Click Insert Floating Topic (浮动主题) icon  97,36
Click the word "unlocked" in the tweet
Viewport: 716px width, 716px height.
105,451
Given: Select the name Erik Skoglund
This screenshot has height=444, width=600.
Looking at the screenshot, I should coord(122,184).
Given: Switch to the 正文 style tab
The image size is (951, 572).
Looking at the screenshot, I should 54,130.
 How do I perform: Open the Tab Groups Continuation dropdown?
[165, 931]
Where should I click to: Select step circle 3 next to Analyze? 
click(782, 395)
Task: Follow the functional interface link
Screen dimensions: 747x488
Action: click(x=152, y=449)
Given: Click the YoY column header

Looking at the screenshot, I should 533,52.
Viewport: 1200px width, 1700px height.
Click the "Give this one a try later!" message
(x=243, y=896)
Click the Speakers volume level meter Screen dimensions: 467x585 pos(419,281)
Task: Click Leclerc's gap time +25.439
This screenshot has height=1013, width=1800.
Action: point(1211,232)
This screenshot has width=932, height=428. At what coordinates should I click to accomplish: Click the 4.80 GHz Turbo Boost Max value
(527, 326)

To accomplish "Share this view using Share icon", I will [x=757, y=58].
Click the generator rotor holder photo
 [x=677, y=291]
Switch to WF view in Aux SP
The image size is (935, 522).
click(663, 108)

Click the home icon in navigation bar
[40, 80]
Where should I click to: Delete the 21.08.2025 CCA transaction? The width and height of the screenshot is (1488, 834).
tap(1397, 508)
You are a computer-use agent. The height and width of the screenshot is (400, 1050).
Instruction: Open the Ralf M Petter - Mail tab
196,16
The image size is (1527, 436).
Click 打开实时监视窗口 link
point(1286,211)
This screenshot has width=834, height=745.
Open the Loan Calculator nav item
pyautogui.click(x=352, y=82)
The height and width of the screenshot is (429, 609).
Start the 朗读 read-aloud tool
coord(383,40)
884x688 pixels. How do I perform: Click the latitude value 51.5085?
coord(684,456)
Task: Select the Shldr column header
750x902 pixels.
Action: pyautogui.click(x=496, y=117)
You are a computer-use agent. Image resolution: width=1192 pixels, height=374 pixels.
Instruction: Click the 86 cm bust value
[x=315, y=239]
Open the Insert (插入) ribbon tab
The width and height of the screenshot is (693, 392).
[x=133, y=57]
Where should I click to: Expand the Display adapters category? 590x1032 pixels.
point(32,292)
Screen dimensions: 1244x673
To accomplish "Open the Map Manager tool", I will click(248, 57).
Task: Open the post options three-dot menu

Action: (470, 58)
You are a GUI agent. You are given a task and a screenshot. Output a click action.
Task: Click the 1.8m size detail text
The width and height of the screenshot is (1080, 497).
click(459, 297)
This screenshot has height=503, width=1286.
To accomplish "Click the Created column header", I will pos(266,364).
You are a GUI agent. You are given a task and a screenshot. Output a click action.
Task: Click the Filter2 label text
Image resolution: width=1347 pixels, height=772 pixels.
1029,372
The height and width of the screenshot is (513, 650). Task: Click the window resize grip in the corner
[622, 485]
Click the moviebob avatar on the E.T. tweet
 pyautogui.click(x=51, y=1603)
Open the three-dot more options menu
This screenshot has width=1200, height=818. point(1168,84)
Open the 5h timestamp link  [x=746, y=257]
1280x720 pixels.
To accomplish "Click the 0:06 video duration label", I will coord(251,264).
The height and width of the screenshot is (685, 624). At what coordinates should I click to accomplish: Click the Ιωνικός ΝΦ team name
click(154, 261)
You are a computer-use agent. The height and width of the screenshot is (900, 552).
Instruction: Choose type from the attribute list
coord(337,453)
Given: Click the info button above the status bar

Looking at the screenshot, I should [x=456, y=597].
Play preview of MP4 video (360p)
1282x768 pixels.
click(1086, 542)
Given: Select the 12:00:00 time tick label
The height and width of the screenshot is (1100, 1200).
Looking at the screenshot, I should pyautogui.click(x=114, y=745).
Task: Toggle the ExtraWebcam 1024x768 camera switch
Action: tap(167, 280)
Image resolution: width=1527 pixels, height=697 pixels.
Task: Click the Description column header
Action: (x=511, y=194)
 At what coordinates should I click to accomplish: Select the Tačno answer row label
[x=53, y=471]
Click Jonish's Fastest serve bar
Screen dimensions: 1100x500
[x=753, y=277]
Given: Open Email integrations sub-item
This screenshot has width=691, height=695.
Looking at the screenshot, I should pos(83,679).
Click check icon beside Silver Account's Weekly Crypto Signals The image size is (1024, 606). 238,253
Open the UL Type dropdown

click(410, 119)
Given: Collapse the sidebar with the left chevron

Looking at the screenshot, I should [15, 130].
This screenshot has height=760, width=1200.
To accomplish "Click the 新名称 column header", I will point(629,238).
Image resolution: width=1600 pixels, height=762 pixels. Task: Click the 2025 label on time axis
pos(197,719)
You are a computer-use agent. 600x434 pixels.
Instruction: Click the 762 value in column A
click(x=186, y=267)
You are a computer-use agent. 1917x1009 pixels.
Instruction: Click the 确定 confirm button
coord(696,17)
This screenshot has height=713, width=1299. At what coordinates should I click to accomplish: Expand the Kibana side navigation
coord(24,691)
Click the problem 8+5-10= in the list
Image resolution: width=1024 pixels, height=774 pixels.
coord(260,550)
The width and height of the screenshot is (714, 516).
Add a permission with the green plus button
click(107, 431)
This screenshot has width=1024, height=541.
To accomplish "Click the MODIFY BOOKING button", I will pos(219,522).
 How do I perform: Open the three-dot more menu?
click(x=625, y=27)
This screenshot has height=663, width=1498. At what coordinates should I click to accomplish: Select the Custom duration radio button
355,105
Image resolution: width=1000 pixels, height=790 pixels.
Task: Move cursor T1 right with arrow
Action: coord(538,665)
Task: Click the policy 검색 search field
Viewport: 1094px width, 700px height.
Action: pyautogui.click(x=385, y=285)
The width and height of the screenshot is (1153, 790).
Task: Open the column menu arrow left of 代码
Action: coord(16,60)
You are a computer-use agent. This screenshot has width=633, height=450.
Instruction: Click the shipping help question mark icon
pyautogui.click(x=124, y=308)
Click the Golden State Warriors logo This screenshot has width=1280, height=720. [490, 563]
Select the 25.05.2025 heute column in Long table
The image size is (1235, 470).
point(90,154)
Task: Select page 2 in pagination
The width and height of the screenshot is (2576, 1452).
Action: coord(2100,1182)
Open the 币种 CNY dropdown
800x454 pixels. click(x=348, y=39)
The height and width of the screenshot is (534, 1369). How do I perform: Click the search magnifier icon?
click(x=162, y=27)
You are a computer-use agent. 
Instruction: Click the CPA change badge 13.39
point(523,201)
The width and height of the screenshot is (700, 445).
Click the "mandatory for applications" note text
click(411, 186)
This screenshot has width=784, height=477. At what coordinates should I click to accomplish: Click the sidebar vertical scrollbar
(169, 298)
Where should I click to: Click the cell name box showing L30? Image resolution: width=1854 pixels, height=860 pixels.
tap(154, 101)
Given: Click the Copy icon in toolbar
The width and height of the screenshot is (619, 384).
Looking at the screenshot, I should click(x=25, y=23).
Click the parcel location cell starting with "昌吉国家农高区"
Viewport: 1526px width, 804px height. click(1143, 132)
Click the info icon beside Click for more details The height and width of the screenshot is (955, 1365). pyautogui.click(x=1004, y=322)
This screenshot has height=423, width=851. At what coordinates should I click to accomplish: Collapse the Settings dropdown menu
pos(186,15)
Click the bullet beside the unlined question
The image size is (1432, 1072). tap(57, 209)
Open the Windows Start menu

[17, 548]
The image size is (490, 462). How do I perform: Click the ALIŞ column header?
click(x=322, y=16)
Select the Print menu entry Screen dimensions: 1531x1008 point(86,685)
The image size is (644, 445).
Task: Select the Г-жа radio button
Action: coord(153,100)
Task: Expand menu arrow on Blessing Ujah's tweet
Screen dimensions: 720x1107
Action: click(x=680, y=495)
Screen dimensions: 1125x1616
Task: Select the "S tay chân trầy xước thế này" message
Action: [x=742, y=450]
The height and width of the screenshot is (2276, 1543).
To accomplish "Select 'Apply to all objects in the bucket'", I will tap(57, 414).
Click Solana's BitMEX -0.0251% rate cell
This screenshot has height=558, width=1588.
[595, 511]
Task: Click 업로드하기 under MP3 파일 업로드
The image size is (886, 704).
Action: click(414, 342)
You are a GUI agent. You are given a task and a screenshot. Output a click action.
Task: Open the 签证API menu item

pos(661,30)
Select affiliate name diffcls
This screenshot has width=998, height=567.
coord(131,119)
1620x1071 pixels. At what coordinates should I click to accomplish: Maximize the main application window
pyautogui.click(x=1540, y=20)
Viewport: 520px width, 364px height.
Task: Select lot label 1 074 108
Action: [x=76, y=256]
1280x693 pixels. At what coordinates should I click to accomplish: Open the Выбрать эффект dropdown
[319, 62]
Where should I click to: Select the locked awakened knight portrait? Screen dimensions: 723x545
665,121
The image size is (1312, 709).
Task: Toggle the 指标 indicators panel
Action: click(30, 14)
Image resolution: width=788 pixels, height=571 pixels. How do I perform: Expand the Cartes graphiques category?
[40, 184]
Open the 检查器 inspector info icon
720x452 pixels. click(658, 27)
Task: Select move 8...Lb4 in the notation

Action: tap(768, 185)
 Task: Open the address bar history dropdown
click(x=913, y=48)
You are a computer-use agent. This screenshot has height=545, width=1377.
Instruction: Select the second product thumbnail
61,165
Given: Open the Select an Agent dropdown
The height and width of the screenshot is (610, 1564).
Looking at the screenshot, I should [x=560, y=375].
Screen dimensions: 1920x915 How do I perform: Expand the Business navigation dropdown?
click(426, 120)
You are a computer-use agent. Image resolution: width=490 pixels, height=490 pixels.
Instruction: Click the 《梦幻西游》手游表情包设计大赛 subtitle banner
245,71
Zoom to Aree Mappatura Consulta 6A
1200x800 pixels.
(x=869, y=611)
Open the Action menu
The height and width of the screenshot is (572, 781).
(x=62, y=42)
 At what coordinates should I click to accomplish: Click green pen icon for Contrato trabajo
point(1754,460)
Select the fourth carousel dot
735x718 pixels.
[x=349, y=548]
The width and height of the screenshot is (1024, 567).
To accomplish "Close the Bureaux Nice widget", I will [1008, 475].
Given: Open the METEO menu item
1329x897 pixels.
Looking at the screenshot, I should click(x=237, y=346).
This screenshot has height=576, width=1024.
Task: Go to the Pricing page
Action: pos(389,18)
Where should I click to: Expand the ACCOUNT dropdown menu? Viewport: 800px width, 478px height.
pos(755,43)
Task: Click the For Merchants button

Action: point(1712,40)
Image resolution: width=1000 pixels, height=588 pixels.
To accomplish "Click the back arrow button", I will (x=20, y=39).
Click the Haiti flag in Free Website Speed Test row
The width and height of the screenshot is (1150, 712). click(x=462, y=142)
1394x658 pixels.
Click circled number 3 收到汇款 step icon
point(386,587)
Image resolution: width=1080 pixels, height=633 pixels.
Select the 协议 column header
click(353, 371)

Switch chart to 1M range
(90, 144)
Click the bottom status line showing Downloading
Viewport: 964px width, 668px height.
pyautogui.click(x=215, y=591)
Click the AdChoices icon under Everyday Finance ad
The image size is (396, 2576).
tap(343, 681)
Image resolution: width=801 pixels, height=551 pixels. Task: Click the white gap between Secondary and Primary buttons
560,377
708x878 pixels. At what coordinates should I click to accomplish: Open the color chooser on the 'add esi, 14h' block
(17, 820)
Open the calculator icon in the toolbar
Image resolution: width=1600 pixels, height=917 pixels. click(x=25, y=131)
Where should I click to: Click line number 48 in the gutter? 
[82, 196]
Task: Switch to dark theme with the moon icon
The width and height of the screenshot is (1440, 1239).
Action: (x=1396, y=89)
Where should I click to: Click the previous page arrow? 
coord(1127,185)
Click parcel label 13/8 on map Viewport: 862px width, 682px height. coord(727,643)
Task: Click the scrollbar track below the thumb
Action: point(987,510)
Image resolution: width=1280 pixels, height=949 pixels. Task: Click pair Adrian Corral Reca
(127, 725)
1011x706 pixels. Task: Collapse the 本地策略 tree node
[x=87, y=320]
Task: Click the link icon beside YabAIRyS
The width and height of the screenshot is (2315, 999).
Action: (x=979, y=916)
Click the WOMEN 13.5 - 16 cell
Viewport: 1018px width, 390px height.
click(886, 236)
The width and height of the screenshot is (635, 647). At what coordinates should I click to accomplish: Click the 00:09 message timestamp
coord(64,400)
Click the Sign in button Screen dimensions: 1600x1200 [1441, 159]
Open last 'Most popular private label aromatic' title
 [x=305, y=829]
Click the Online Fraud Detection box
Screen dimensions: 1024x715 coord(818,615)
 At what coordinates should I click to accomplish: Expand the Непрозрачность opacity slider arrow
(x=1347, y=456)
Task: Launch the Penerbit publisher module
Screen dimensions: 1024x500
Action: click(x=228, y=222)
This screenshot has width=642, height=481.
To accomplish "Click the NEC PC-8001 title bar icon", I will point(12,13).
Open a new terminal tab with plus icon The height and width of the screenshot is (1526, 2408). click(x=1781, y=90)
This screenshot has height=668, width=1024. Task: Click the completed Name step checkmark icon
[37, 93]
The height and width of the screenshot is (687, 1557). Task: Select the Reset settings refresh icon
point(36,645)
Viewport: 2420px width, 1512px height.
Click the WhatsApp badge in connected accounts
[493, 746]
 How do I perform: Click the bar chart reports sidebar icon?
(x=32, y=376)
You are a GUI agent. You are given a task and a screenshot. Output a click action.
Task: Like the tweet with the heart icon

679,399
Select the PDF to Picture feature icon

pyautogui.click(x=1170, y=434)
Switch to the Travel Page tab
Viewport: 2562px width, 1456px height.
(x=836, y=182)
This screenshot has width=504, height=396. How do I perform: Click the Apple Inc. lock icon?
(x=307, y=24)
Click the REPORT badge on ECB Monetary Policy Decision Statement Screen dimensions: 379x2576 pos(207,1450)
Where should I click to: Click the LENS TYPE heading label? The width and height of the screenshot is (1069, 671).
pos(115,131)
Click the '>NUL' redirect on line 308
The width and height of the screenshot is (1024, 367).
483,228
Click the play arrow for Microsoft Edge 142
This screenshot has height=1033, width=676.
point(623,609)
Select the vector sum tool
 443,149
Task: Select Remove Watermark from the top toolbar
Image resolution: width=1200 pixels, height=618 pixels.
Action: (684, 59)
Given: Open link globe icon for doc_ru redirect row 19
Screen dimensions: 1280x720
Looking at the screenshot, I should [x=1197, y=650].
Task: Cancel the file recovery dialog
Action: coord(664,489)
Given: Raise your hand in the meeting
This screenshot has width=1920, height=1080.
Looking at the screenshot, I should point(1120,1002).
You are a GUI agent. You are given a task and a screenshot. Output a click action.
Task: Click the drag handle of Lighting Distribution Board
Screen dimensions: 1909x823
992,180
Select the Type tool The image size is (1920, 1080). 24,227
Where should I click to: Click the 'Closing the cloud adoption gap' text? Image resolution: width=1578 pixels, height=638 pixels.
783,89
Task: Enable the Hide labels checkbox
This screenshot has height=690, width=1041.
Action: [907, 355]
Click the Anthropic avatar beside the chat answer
———
Lines that hold the word "video" are the ones to copy from the entries above.

- [Completed task]
To accomplish "Click the 0:06 video duration label", I will coord(251,264).
Play preview of MP4 video (360p)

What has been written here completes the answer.